Cointegration and the Role of the Intercept

Yesterday I wanted to find out whether a pair of stocks would be suitable for pair trading. There is a tutorial by Paul Teetor how to test a pair of securities for cointegration. Basically, we use an OLS linear regression model to estimate the absolute prices of one security with the other’s prices. If the residuals, i.e. the spreads, are stationary then we can conclude that both time series are mean-reverting. This implies that both securities are cointegrated. However, one thing remained unclear to me after first going through Teetor’s tutorial - the role of the intercept in the regression model. In the tutorial, when estimating the regression model Teetor explicitly sets the intercept to 0 without explaining further why and what the implications are. As it happened, the two stocks I had selected are a great example to study the effect this choice has.

The following is some R code. First, I loaded the stock data using the quantmod and a few other packages. Looking at a ten years time frame is a questionable decision if the goal is to create a pairs trading strategy, but in this example I’ll do it anyway.

library(xts)
library(tseries)
library(quantmod)
library(fUnitRoots)

from.dat <- as.Date("01/06/2004", format="%d/%m/%Y") 
to.dat <- as.Date("03/01/2015", format="%d/%m/%Y") 

getSymbols("StockA", src="yahoo", from = from.dat, to = to.dat)
getSymbols("StockB", src="yahoo", from = from.dat, to = to.dat)

# Let's create some charts of the adjusted close series
plot.zoo(merge(Ad(StockA), Ad(StockB)), plot.type = "single", col = c("red", "blue"), xlab = "Year", ylab = "Stock Price")
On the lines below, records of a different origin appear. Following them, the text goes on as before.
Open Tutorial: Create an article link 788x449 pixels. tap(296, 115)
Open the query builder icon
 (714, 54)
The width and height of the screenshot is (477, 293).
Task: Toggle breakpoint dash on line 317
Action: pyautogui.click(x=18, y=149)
This outputs the following chart: Prices of Stocks A and B Obviously, the stocks are correlated. Whether or not they are cointegrated remains to be decided. Interestingly, over the years the blue stock outperforms the red stock slowly but constantly. This becomes clear if we plot the price differences between the stocks.

tmp <- merge(Ad(StockA), Ad(StockB))
plot(tmp[,1] - tmp[,2], main = "Price differences Stock A - Stock B")

Price Differences of Stock A and B Let’s use a lm regression model to calculate the spreads. Be aware that we explicitly set the intercept to 0.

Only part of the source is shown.